As well as the business links between the schools and particular local employers, Building Schools for the Future can also support regeneration in communities, many of which suffer from high levels of long-term unemployment. An obvious way that happens is through the programme’s immediate economic impact on the construction industry. The Minister may be familiar with a report published by the UK Contractors Group last year entitled “Construction in the UK economy: The Benefits of Investment”. It estimates that every £1 the Government invest in building a new school has a net cost of just 44p to them, but a wider total economic benefit of between £3.80 and £5. In this economic period, when we have come out of recession but have a fragile economic recovery, a programme that gives such a boost to the local economy and the construction industry is surely a worthwhile one with which to continue.

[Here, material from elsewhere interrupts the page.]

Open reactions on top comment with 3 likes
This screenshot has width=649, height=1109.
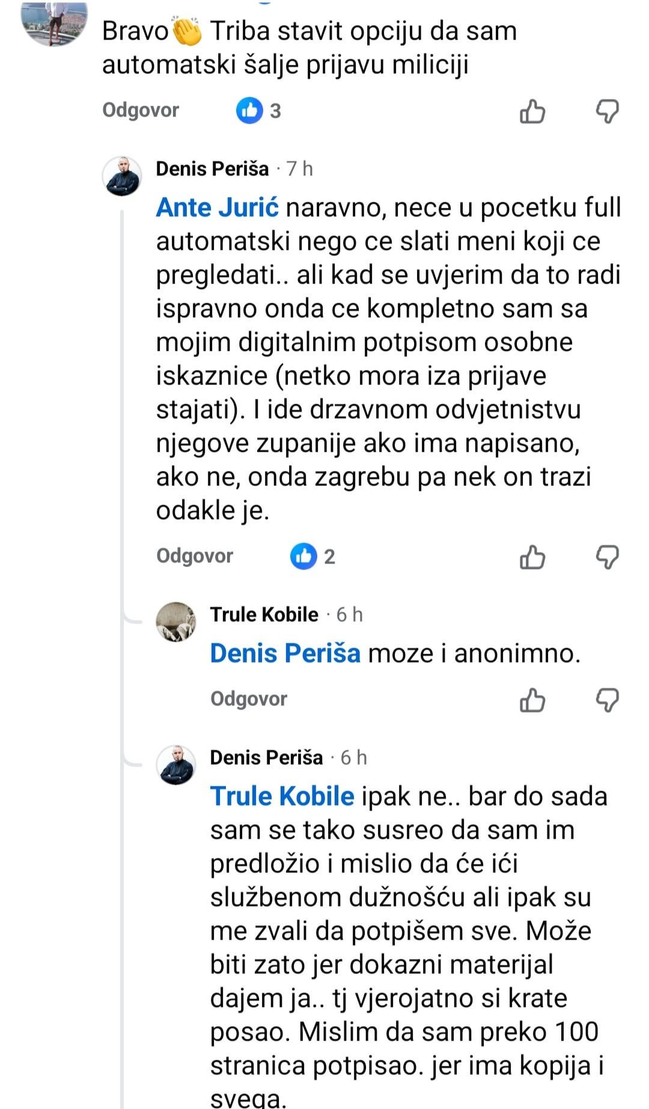pyautogui.click(x=258, y=111)
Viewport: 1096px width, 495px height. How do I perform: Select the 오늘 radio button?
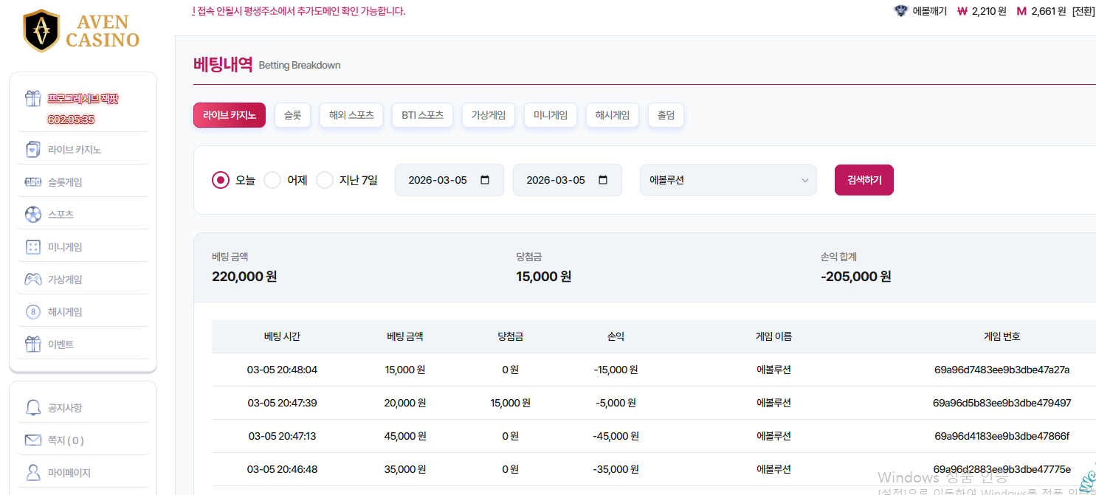[221, 180]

Liverpool estimates that Building Schools for the Future wave 6 will create at least 200 new apprenticeships for local people, and I am sure that the same will apply in Sefton and neighbouring authorities that seek to benefit from the programme. Building Schools for the Future can prepare the young people in schools today for the jobs of tomorrow and provide much needed jobs and apprenticeships today for young people and older people in our local communities.
The Government have been clear since the election that they are reviewing Building Schools for the Future—indeed, there were rumours that we could expect an imminent announcement on its future direction. I would like clarification from the Minister on, first, the time scale for the review. Clearly, the uncertainty hanging over schools—not only those in Liverpool—is itself damaging, so they would like a sense of how quickly decisions will be made. Secondly, what are the criteria against which central Government will make the decisions, and, thirdly, what opportunities will exist for MPs, local authorities and schools to make representations as part of the review? I would like to bring a delegation from Liverpool to meet the Secretary of State at his earliest convenience to make the case for Liverpool’s Building Schools for the Future programme.

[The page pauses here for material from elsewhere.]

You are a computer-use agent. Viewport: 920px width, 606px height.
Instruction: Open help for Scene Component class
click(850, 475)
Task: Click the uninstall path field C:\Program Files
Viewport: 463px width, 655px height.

I know from previous encounters, when we were on opposite sides of the House to those we are on now, that the Minister is personally deeply committed to high educational standards in all schools. I hope that he will take the opportunity today, first, to congratulate the schools and students in Liverpool on their fantastic progress over the past 13 years; secondly, to recognise the considerable hard work put in by the schools and the city council to develop their Building Schools for the Future plans; and, finally, to give us some optimism that that work has not been done in vain.
I thank my hon. Friend for securing today’s debate. It is a timely debate; I have a meeting on Friday in my constituency with six schools that are expecting building work later this year under Building Schools for the Future wave 6. It is not only with the heads and their chairs of governors, but with members of the local business community, who, as my hon. Friend highlighted, are very supportive of the scheme. Does he believe, as I do, that every teacher deserves to teach, every student deserves to learn and every parent deserves to know that their children are being taught in an environment fit for the 21st century? It will be a travesty if all the Liverpool schools in Building Schools for the Future wave 6, including the six in my constituency, are not built later this year.

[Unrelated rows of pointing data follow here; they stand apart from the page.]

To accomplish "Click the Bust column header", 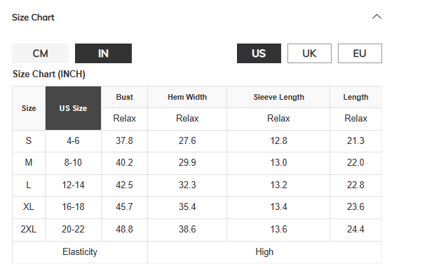I will click(125, 97).
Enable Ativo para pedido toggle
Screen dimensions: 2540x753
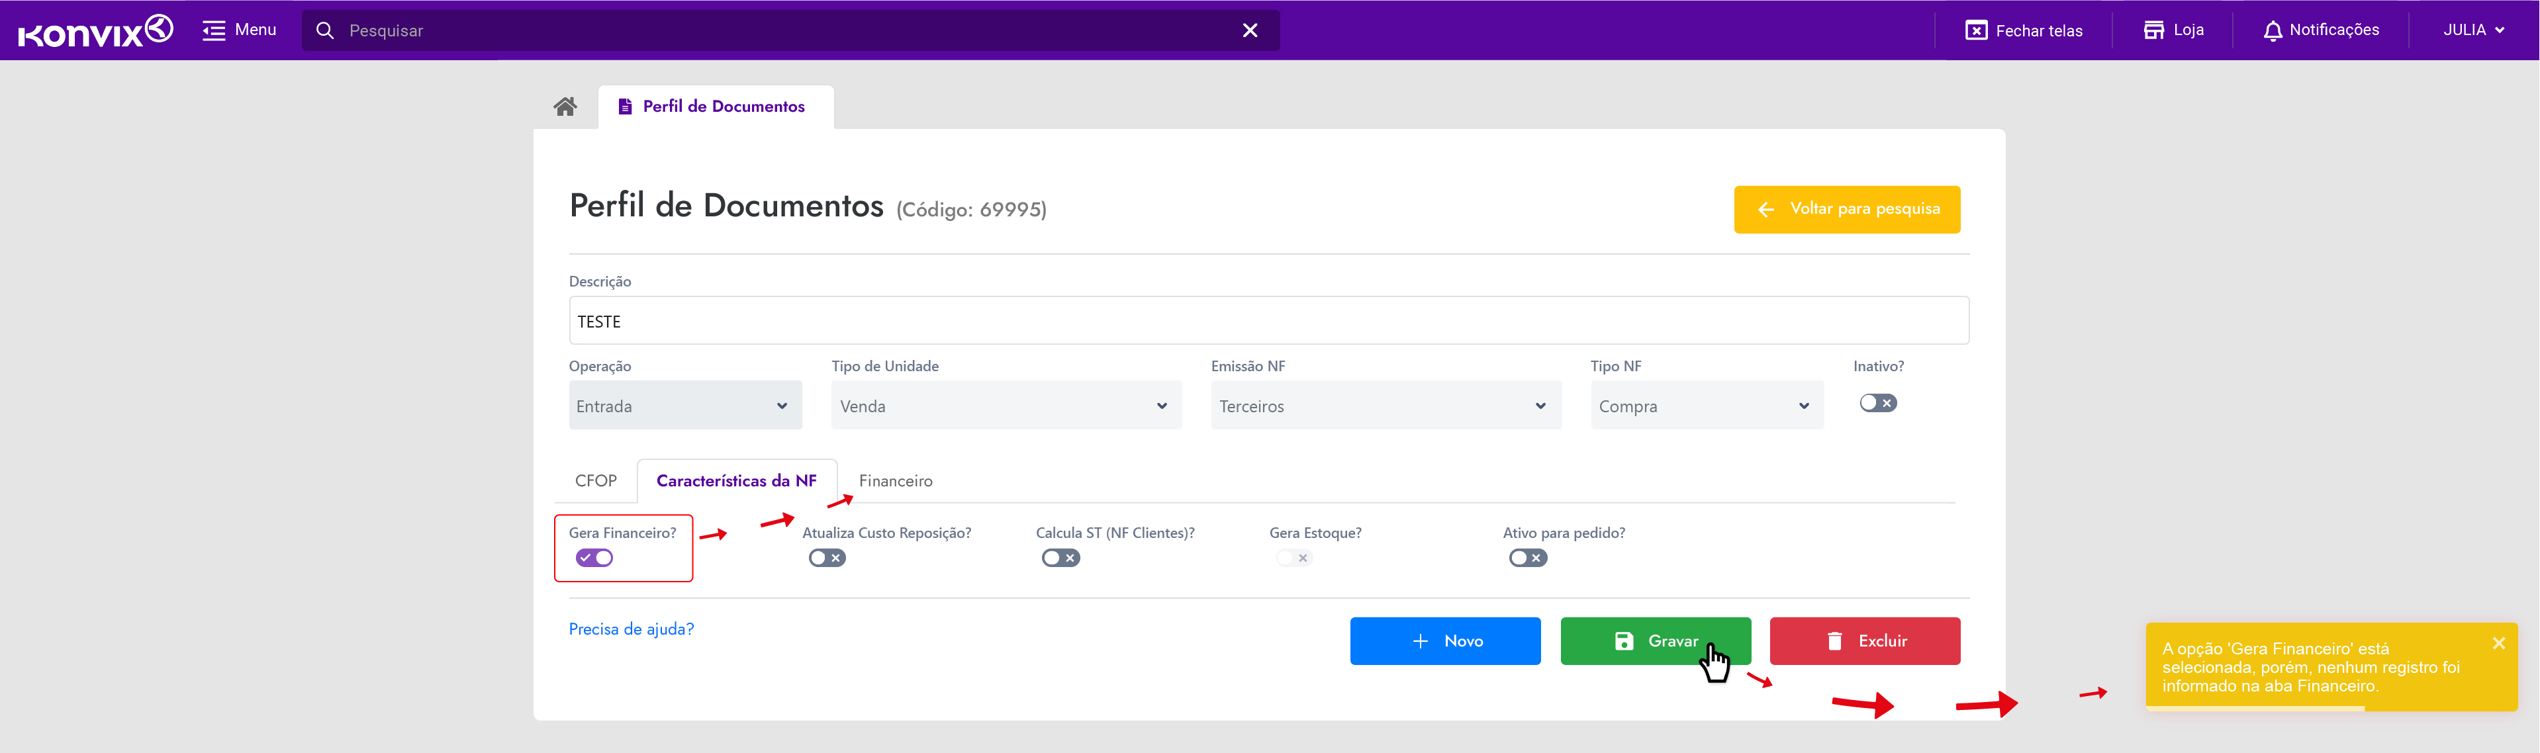coord(1527,558)
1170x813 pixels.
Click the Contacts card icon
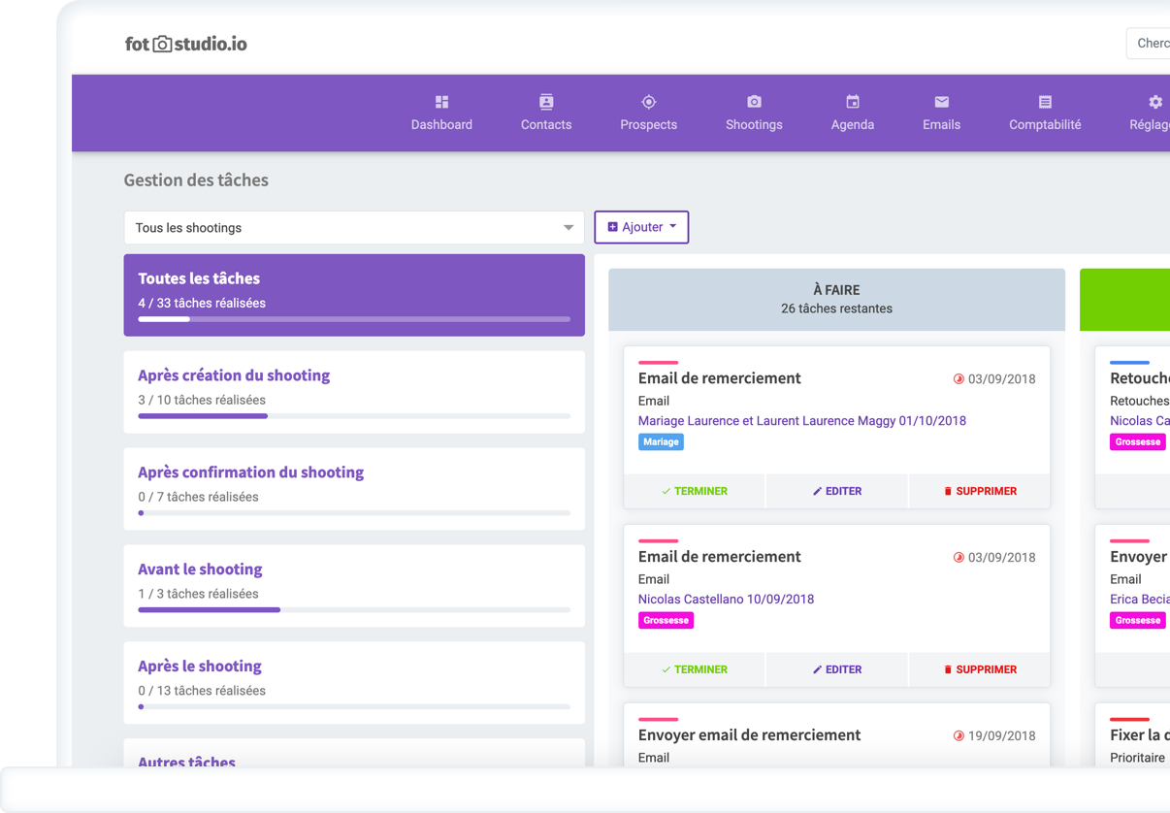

My hon. Friend makes the case powerfully and eloquently on behalf of all the schools in her constituency that are part of the programme. As I said at the beginning, there is a vision here. It started with Ministers in the previous Government but was based on the evidence of schools such as the ones my hon. Friend cites, which is evidence that very poor buildings hold back schools that, in many ways were doing well and making great progress, but that could become schools that do excellently, if they had the necessary facilities and buildings.